▶ TASK PROMPT
Reproduce verbatim the material from the line with "Tap the 9:30AM-9:45AM" to the line with "(x=136, y=218)", both ends included.

***** EXERCISE MATERIALS *****

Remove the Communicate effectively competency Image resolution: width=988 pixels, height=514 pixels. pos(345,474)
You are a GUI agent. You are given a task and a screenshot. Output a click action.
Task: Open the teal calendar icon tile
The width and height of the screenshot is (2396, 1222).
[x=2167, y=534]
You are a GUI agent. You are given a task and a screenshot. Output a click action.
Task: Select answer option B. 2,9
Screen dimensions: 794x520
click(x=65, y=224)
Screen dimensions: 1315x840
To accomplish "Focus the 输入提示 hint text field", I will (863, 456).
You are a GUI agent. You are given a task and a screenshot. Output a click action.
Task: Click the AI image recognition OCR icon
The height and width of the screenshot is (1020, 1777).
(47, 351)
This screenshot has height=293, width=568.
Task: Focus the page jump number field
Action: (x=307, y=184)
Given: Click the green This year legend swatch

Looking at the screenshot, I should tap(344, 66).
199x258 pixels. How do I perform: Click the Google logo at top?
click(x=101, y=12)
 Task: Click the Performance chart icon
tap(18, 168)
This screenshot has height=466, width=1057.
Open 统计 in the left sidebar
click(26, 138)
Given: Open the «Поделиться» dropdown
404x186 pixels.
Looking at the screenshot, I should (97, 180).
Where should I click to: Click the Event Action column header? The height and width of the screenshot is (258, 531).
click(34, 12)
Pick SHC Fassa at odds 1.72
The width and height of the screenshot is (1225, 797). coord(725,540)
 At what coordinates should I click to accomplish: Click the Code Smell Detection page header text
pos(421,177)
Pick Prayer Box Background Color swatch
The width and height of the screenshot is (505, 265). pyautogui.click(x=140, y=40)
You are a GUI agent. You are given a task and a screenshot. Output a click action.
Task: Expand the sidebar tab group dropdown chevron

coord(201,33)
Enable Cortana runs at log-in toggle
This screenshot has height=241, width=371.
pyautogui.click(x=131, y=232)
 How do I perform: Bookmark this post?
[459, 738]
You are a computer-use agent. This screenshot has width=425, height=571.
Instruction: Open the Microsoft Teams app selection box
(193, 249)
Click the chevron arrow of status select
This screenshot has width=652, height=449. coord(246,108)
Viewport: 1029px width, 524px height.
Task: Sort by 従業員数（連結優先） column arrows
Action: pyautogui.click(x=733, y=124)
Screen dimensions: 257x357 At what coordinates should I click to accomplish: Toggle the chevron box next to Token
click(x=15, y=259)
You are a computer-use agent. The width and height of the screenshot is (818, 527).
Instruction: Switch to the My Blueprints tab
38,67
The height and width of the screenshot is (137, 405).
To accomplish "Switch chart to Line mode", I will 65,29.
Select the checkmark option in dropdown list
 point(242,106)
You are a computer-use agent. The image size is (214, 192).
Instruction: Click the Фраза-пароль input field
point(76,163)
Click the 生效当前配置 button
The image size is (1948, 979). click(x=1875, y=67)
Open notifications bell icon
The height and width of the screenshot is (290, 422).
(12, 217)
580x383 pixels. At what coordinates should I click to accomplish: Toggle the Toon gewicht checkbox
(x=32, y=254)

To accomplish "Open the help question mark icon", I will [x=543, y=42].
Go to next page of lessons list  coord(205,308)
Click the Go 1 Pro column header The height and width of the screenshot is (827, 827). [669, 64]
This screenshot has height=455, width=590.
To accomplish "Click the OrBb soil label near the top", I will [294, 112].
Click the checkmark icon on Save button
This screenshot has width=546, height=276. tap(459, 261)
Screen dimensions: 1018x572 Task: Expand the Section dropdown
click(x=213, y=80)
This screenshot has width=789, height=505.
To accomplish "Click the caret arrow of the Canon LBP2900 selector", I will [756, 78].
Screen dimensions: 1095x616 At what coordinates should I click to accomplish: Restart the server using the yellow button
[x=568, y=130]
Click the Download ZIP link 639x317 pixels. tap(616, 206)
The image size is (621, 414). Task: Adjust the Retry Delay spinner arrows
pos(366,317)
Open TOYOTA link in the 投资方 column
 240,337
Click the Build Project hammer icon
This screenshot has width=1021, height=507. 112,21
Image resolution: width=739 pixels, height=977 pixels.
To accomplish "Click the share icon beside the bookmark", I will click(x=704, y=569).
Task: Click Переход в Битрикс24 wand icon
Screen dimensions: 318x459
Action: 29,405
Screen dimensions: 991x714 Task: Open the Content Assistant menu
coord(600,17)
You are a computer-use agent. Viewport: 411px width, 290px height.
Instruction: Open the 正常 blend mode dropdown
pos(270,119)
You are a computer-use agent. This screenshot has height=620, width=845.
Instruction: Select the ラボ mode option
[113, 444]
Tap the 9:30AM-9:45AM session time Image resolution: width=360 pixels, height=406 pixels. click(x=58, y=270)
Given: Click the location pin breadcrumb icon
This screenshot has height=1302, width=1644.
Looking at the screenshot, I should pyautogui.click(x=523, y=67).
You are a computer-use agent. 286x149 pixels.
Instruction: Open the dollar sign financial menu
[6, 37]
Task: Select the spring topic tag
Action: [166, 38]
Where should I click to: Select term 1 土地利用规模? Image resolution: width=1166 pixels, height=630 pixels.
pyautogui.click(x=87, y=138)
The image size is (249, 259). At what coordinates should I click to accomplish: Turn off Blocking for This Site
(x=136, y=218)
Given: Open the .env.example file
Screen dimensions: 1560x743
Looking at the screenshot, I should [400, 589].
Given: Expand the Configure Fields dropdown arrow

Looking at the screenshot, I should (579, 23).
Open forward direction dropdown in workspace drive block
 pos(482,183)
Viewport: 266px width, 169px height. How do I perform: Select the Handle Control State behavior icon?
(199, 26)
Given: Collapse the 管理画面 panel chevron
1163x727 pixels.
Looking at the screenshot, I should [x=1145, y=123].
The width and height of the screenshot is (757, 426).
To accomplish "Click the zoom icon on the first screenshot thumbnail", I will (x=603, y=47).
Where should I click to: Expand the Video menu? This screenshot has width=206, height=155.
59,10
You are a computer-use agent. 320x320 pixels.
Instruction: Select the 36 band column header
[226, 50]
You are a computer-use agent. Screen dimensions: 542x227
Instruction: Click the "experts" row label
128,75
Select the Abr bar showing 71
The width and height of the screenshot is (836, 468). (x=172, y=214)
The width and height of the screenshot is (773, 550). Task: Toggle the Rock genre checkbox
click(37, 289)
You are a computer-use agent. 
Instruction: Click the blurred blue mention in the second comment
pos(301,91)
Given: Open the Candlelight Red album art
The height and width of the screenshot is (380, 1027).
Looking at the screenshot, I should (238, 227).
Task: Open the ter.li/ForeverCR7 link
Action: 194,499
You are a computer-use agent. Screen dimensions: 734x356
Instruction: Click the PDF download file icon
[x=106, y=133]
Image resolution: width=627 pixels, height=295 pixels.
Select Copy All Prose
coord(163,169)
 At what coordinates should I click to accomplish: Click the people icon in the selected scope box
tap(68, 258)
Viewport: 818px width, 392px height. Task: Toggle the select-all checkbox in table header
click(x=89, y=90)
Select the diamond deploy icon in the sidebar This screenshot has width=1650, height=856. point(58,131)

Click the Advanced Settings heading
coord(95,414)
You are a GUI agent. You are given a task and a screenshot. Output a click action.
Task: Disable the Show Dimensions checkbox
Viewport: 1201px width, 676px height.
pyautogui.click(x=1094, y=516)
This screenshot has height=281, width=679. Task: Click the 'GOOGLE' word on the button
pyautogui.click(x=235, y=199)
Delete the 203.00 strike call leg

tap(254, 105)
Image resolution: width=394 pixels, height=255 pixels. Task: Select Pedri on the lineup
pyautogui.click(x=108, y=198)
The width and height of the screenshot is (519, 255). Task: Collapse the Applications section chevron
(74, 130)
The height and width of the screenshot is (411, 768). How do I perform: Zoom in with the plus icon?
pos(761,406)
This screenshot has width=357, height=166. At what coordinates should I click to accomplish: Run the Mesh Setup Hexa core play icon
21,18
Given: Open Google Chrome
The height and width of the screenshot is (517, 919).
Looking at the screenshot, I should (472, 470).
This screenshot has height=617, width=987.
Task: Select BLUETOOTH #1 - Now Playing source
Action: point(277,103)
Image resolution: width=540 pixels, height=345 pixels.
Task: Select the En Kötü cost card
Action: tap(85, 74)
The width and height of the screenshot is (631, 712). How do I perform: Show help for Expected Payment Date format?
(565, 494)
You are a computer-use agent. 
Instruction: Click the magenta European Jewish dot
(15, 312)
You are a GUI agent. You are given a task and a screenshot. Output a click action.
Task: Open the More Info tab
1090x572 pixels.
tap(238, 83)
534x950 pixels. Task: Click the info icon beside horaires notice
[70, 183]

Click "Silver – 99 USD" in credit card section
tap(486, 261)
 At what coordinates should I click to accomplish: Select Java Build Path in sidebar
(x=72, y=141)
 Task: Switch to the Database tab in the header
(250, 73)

*****

▶ ANSWER FOR THIS EXERCISE
Tap the 9:30AM-9:45AM session time Image resolution: width=360 pixels, height=406 pixels. click(x=58, y=270)
Given: Click the location pin breadcrumb icon
This screenshot has height=1302, width=1644.
Looking at the screenshot, I should pyautogui.click(x=523, y=67).
You are a computer-use agent. 286x149 pixels.
Instruction: Open the dollar sign financial menu
[6, 37]
Task: Select the spring topic tag
Action: [166, 38]
Where should I click to: Select term 1 土地利用规模? Image resolution: width=1166 pixels, height=630 pixels.
pyautogui.click(x=87, y=138)
The image size is (249, 259). At what coordinates should I click to accomplish: Turn off Blocking for This Site
(x=136, y=218)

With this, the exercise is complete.